Armada by Ernest Cline

 
 Ernest Cline, photo by Dan Winters

Ernest Cline, photo by Dan Winters

Ernest Cline’s July release, Armada, had big shoes to fill: from the oversized footprint made by Cline’s best-selling first book, Ready Player One, to the canonical imprints of alien-fighting gamer classics like Ender’s Game and The Last Starfighter. Like his first book, Armada is told through the voice of an irreverent, underdog teenager with an encyclopedic knowledge of all things 1980’s (I was born in the 1980’s, and can’t recall much beyond Alf and The Little Mermaid, so these characters make me feel inept when calling myself an 80’s kid). Like many teenage underdogs, he harbors what some might label an unhealthy amount of logged screen time playing video games.

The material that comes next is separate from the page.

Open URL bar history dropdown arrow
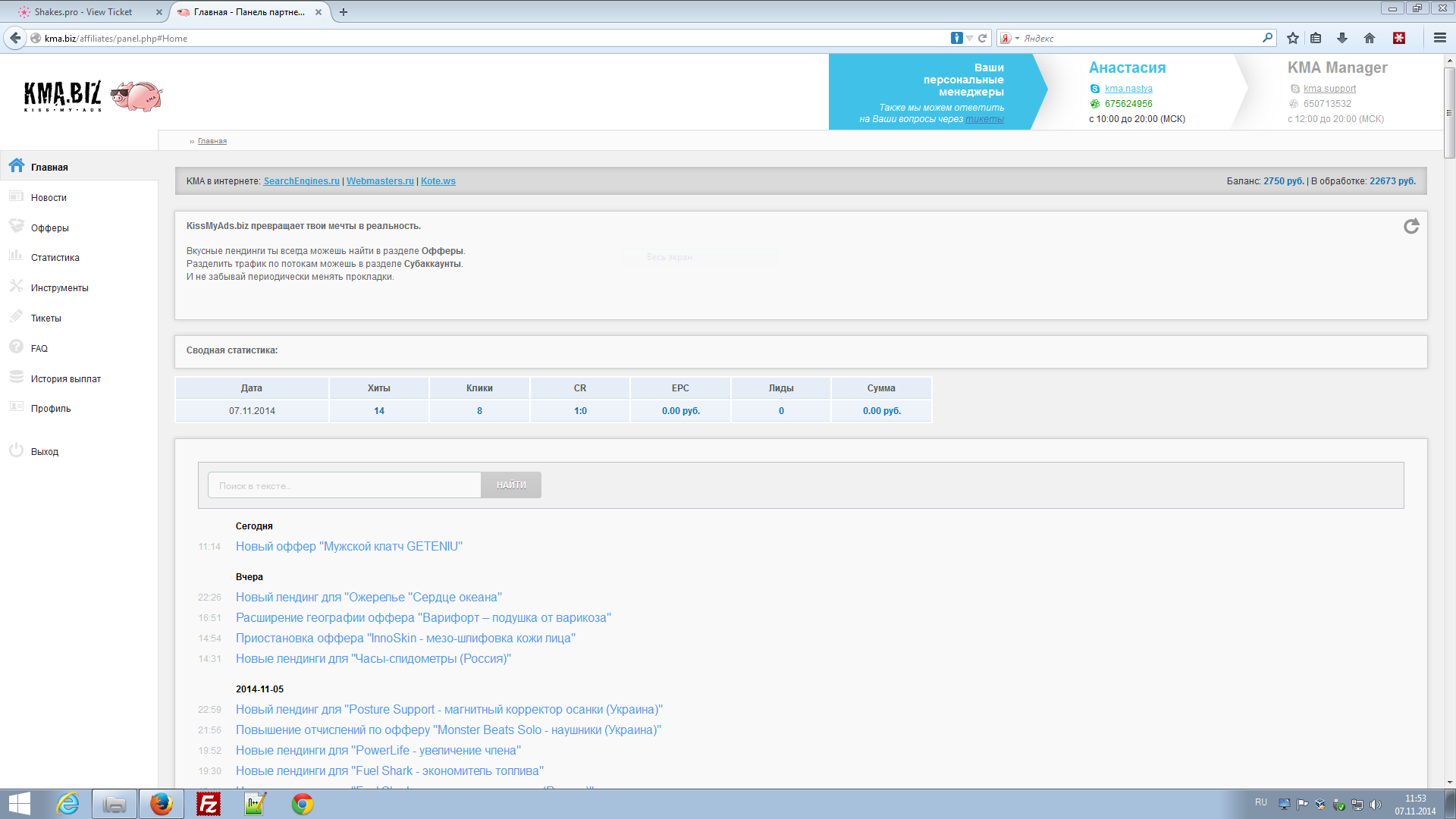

In the case of Armada’s young hero, Zach Lightman, though, disappearing into video games to escape school bullies, a bad reputation, and grief over a father’s loss proves crucial to Earth’s hope for salvation from alien invaders. 

Cline wastes no time letting us know the aliens are coming: the flying saucer is spotted by Zach in the book’s first sentence, as he sits in math class. Because of Zach’s elite gaming skills, he’s recruited and promoted through the Earth Defense Alliance, a secret organization that’s been training members of the human race to defend themselves through, you guessed it, video games. The timeline of the book is tight, spanning only a 24 hour period that is peppered with virtual, drone, and manned dog fights between our hero and the intergalactic squids of Europa (or are they? Zach has his doubts regarding the military-relayed truth of the aliens’ origins and motives). Unable to fully picture what a Glaive fighter or a robot Basilisk look like, I found myself skimming much of the fight sequences to get to the character interactions, Zach’s moments of introspection, and warfare strategizing. This means I skimmed a large portion of the book, as the action play-by-play’s meant less to me than discovering the potential mystery behind the Europan’s aggression against Earthlings. The short time frame also meant less time spent getting to know and care about each character, a loss I lamented more than some of their inevitable deaths. 

I won’t reread the book with love as I did Ready Player One, but I would go see the movie, and considering the book stands as an homage to science-fiction books, music, and films of the Star Wars era, I’d call that a victory for the book’s true protagonist: 1980’s nostalgia.